Select in Authentication -> Biometric Reader the option "Nitgen".
Enrol the user with Nitgen
When the user is not enrolled, the user is requested, after login with username and password, to enrol the fingerprint.
1) Select the finger to enrol
2) Place the finger on the sensor the necessary times untill the enrolment is successfull
Authenticating with Nitgen
After authenticationg with username and password, when requested, place the finger on the sensor
Configuration for Laptop Biometric Reader
Configure Third Party Authentication
In AuthControl Sentry Management Console, add the following Third Party to Server > Third Party Authentication
Identifier: WinBioFingerprint
Class: com.swiveltechnologies.pinsafe.server.thirdparty.FingerprintNitgen
Enabled: yes
Disable Windows Hello
Windows Hello Biometric usage must be disabled in Local Group Policy:
- Access the Windows Local Group Policy Editor.
- Go to: Computer Configuration > Administrative Templates > Windows Components > Biometrics and disable the setting "Allow users to log on user biometrics".
Install Credential Provider with Fingerprint Enrolment
Configure Credential Provider
Select in Authentication -> Method the option "Biometric".
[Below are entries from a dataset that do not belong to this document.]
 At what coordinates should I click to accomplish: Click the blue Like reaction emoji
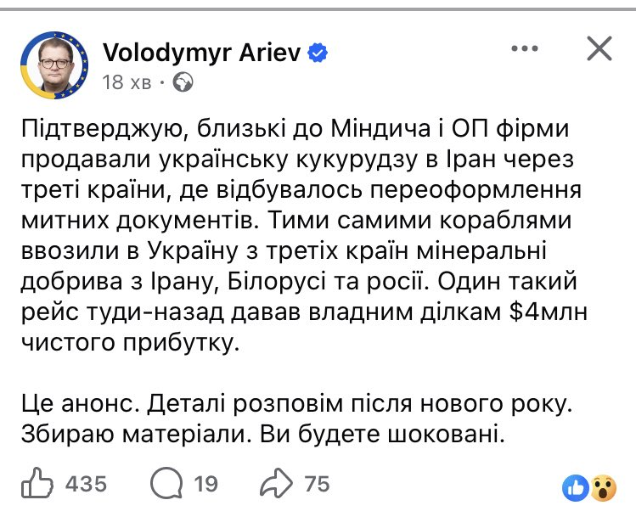coord(575,487)
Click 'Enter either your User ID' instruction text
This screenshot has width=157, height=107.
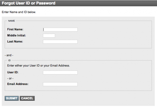(x=23, y=66)
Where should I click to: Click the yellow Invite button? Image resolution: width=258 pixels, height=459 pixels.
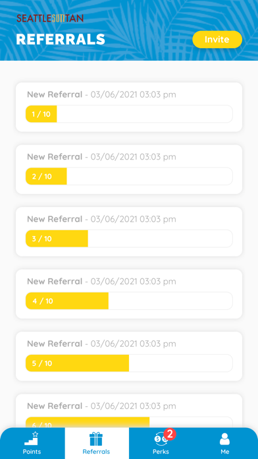click(217, 40)
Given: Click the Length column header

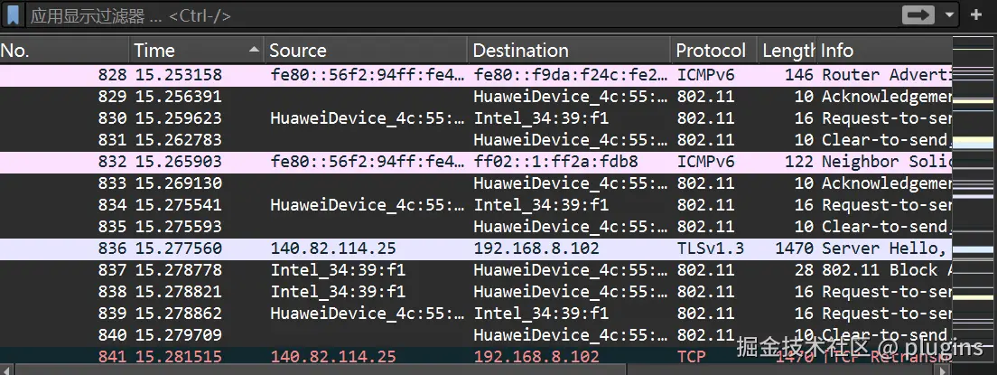Looking at the screenshot, I should pos(787,51).
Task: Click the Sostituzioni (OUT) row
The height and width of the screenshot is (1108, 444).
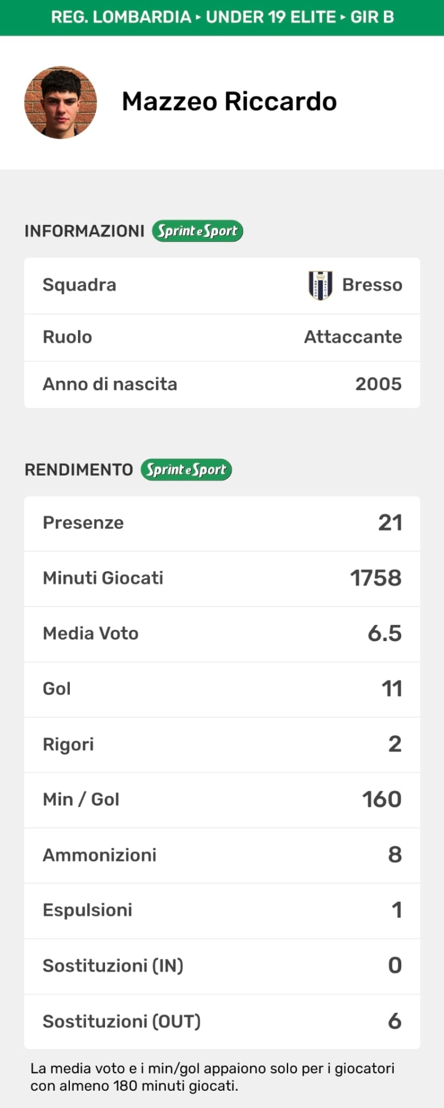Action: [222, 1021]
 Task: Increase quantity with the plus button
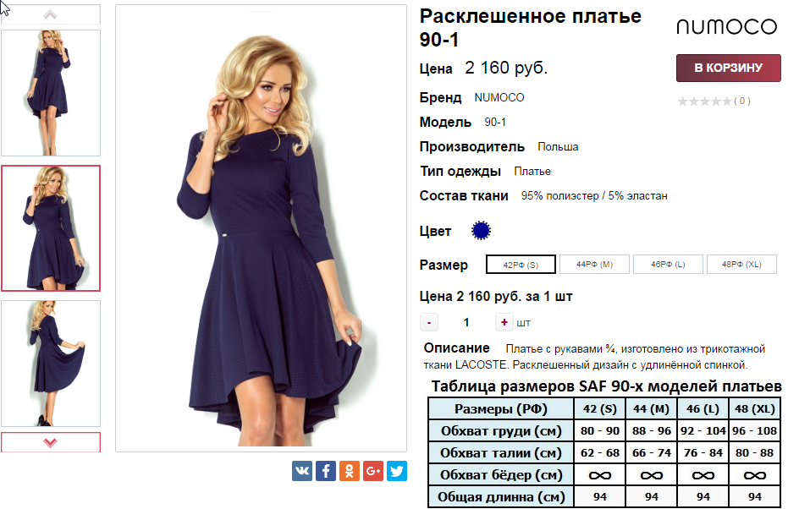pos(504,322)
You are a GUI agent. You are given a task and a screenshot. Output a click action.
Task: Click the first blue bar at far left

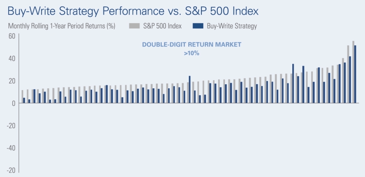[24, 100]
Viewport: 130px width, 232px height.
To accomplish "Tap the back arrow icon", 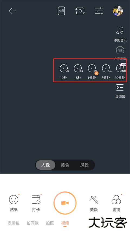I will click(x=12, y=11).
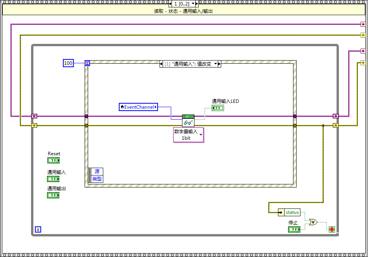This screenshot has height=257, width=368.
Task: Click the loop iteration terminal
Action: pyautogui.click(x=38, y=229)
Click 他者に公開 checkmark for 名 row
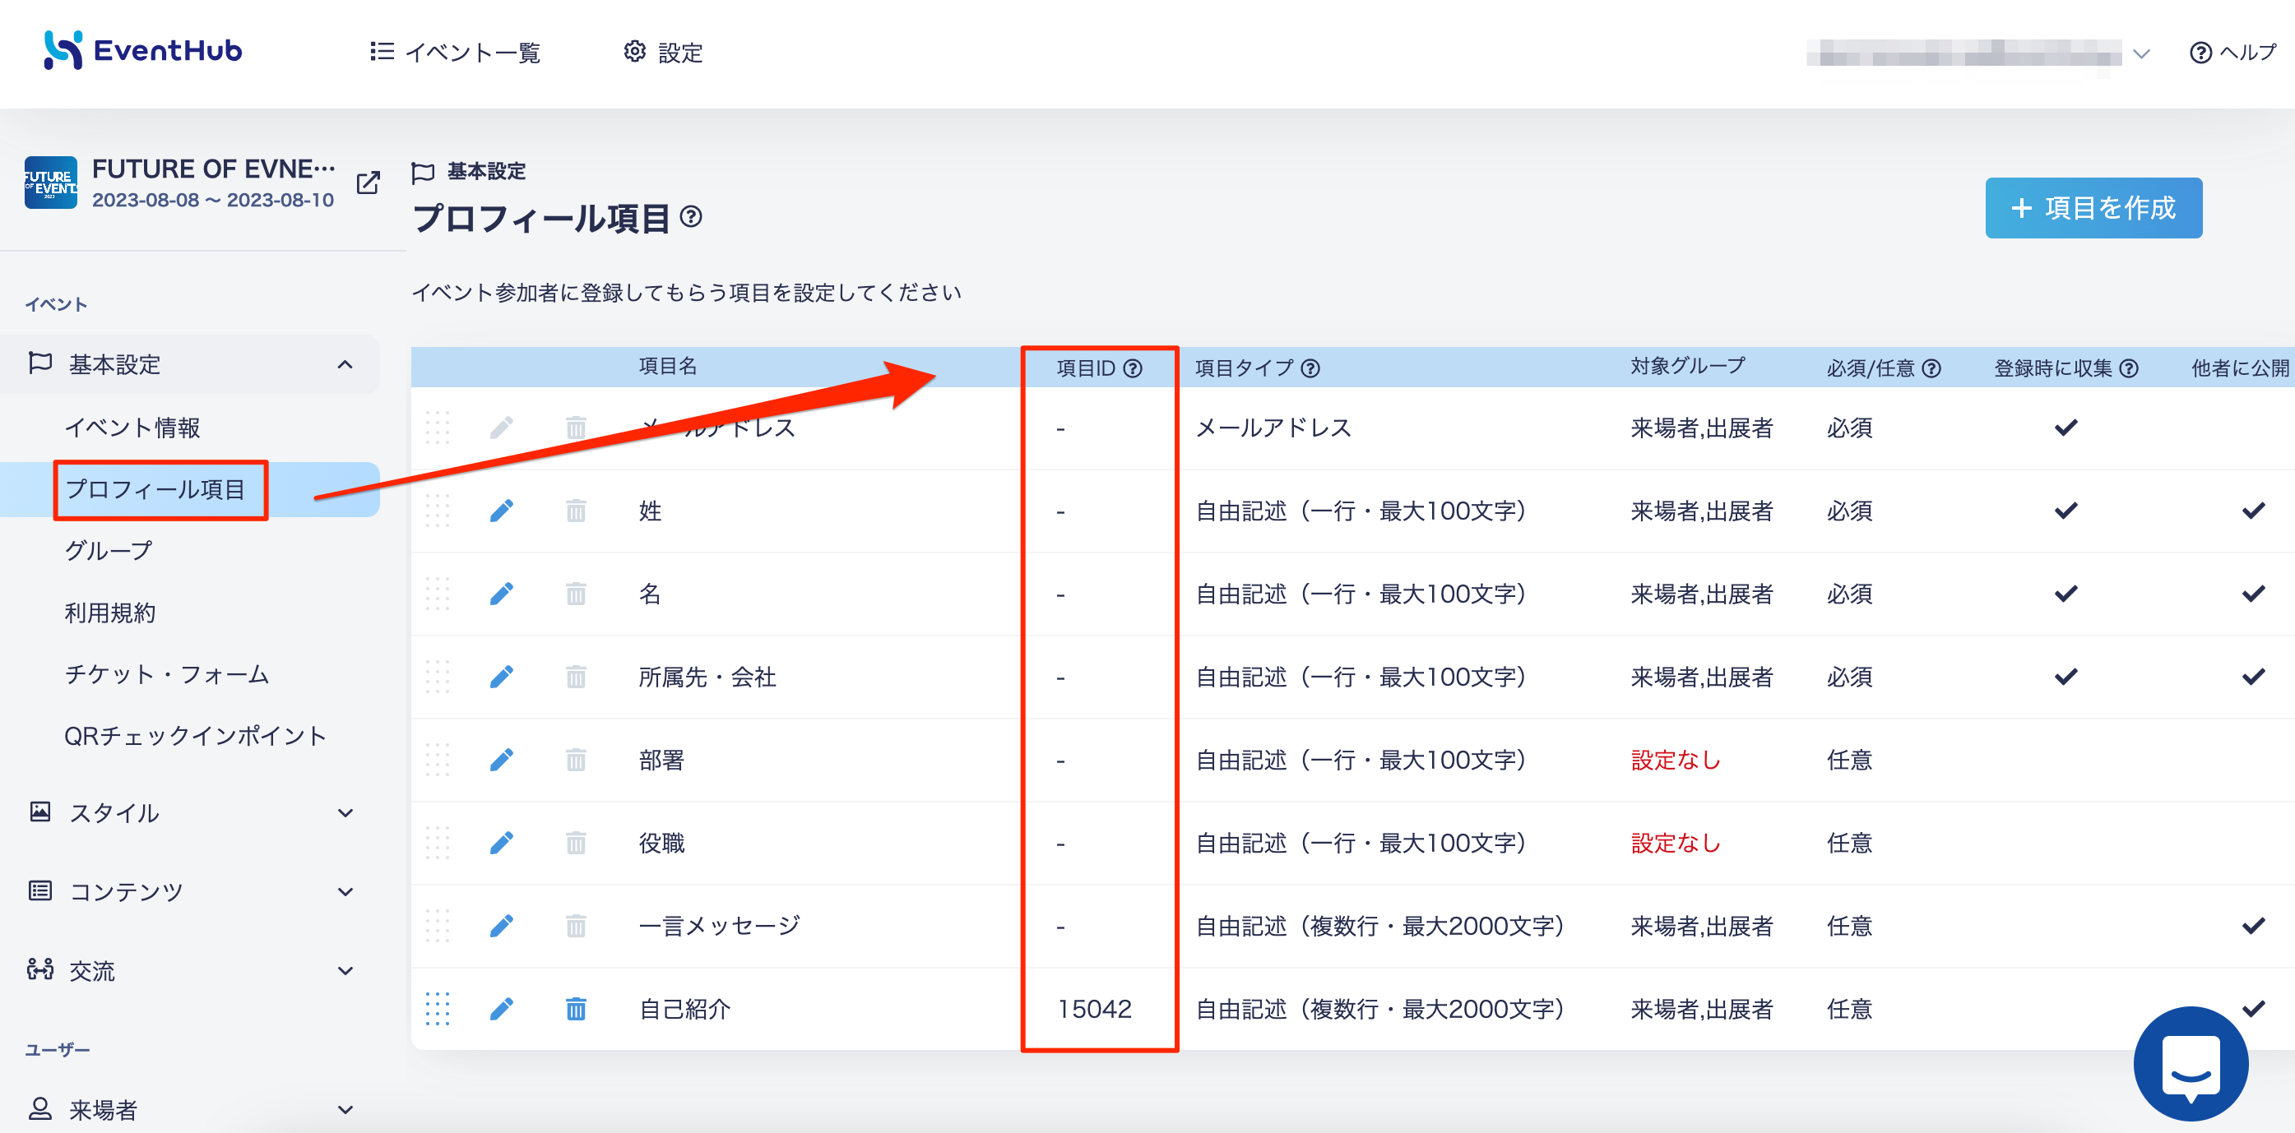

Select in Authentication -> Biometric Reader the option "Native".
Click Apply.
Enrol the user
After selecting "Native" and clicking Apply, click in the button “New Enroll” to open the "BioEnrol" executable.
Select option 1 to start a new enrol to current user and follow the steps presented.
Authenticating
With all configurations done, go to the Windows login page and access using your registered fingerprint when prompted.
Configuration for Fujitsu PalmSecure-F Pro Biometric Reader
(This section is under construction / The Fujitsu PalmSecure-F Pro Biometric Reader is in Beta testing)
Configure Third Party Authentication PalmSecure
In AuthControl Sentry Management Console, add the following Third Party to Server > Third Party Authentication
Identifier: PalmSecureReader
Class: com.swiveltechnologies.pinsafe.server.thirdparty.FingerprintNitgen
Enabled: yes
Configure Credential Provider PalmSecure
Select in Authentication -> Method the option "Biometric".
Select in Authentication -> Biometric Reader the option "PalmSecure".
Click Apply.
Enrolment with PalmSecure
Authenticating with PalmSecure
Identification with PalmSecure
Biometric Identification
It's possible to use Biometric Identification instead of entering the username. First enable "Biometric Identification" under "Authentication" inside the Configuration.
When authenticating, select option "Read Fingerprint" and place your finger on the sensor when requested. If the fingerprint is enrolled, the username is automatically filled.
Removing user fingerprint
To remove a user fingerprint from the appliance, the administrator can go to User Administration, Select View -> Attributes, click the user and select "Remove fingerprint".
Troubleshoot
If you have issues with enrolment on the Integrated Laptop Reader, you might need to stop "Windows Biometric Service" or "WbioSrvc" under your Windows Services and then delete the files located at "WinBioDatabase" in C:\Windows\System32\WinBioDatabase.